Ainsi les phénomènes subjectifs internes, isolés de tout élément objectif (au moins imaginé), sont de pures abstractions, où il n’y a rien de réel, tout-à-fait creuses et vaines.

Aristote, Stahl, Kant, ont successivement établi qu’il n’y a point de pensée distincte sans quelque image représentée en quelque étendue. On peut donc donner un sens très vrai à cette proposition de Bacon : Mens humana si agat in materiam, naturam rerum et opera Dei contemplando, pro modo materiæ operatur atque ab eadem determinatur ; si ipsa in se vertatur, tanquam aranea texens telam, tunc demum indeterminata est, et parit telas quasdam doctrinæ, tenuitate fili operisque mirabiles, sed quoad usum frivolas et inanes. Condamnée par les Écossais, elle condamne au contraire leur psychologie abstraite. Ainsi, au lieu de faire honneur à Bacon, en dépit de lui-même, de l’invention d’une méthode également et parallèlement applicable aux phénomènes internes et aux phénomènes externes, il faut mettre sa gloire comme philosophe où il l’a voulu mettre, dans la condamnation de ce qu’on pourrait appeler la phénoménologie abstraite du sens intime.

Mais, d’un autre côté, est-il vrai, comme le croit M. Hamilton, qu’il n’y ait à faire entre la perception des objets extérieurs et la conscience de ce qui nous est propre aucune distinction solide, et qu’au mot de perception on puisse substituer indifféremment celui de conscience ? Locke avait judicieusement distingué de la connaissance des objets (qu’il appelait sensation) ce qu’il nomme la réflexion. Il avait bien vu que la réflexion n’est pas une faculté de connaître subsistant à part avec des objets séparés : il l’avait définie la connaissance que prend l’ame de ses opérations sur ses perceptions mêmes. Mais il ne l’en avait pas moins distinguée de la perception comme un élément original. Il ne faut pas séparer ce qui est lié en une unité vivante, mais il faut distinguer dans le sein même de cette unité ce qui est distinct. La connaissance complète, la connaissance humaine n’est point la perception simple tout entière appliquée à l’objet extérieur, comme chez l’animal ; c’est la perception réfléchie, l’aperception de Leibnitz : apperceptio est perceptio cum reflexione conjuncta.

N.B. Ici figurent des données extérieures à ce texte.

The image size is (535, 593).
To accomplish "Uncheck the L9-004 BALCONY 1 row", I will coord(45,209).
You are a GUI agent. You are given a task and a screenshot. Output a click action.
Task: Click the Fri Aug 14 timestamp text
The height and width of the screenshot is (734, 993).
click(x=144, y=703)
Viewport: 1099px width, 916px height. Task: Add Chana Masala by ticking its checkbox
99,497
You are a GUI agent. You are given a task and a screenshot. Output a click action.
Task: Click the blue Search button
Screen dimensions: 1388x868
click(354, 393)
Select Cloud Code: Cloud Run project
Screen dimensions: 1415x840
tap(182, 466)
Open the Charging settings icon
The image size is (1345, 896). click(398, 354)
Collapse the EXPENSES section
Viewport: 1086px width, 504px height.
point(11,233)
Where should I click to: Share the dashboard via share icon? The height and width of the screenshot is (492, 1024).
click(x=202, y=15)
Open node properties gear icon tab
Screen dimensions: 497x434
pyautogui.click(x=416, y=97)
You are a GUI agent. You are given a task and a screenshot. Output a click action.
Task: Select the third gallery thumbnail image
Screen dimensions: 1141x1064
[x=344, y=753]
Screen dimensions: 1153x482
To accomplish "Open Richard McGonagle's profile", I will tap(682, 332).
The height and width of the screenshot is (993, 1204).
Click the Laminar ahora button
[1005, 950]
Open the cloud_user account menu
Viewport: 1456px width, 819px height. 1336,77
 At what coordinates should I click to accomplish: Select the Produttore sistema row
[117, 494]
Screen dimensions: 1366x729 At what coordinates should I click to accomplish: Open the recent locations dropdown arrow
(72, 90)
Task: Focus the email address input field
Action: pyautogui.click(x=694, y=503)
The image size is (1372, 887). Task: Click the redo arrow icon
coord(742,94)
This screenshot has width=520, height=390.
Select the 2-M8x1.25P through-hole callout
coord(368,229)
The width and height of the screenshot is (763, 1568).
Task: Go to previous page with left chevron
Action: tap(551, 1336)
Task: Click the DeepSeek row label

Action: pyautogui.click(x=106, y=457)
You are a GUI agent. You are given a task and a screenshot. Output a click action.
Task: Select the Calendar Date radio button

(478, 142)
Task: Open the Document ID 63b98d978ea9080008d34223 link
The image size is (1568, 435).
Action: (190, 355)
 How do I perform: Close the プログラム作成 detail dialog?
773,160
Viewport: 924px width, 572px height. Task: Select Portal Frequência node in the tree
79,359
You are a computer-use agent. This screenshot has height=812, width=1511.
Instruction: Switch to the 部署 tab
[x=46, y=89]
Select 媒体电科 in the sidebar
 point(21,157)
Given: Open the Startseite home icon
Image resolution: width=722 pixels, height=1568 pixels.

Or, dans la conscience ou l’aperception, qu’est-ce que l’élément réflexif ? c’est le moi, c’est moi-même. Sans le moi, il n’y a point de conscience, car avoir conscience, le mot le dit de lui-même, c’est savoir avec soi, en soi. Mais le moi c’est l’action, l’énergie. Ainsi, non-seulement la conscience implique la perception actuelle de quelque objet extérieur, mais elle implique, ou plutôt elle est essentiellement le sentiment actuel de l’activité, son sujet propre ; les phénomènes internes, considérés à part, en eux-mêmes, et hors de l’activité personnelle, ne sont point, quoi qu’en disent et l’école sensualiste et l’école écossaise, les phénomènes subjectifs de la conscience du moi. C’est là ce que Maine de Biran a supérieurement établi. En outre, s’il est vrai que le non-moi ne soit possible que par l’opposition du moi, il s’ensuit que les phénomènes considérés en dehors de l’activité personnelle n’expriment pas plus le non-moi que le moi. Et par conséquent la psychologie écossaise, et celle même de M. Hamilton, se meuvent dans une sphère d’abstractions, où il n’y a pas plus de matière que d’esprit, de corps que d’ame, dans le royaume des ombres, dans la région du vide,

Quo neque permanent animæ neque corpora nostra,
Sed quæedam simulacra modis pallentia miris
.

Tant que l’on considère les phénomènes internes en eux-mêmes et comme de simples objets d’observation, tant qu’on les considère de ce point de vue objectif, et en quelque sorte du dehors, comme Condillac et Bonnet les modifications de leur statue animée, c’est une science de formes et de cases vides, une creuse logique ; ce n’est point la science vivante du sujet de la pensée, la science subjective (dans le sens profond de ce mot), la science de l’esprit.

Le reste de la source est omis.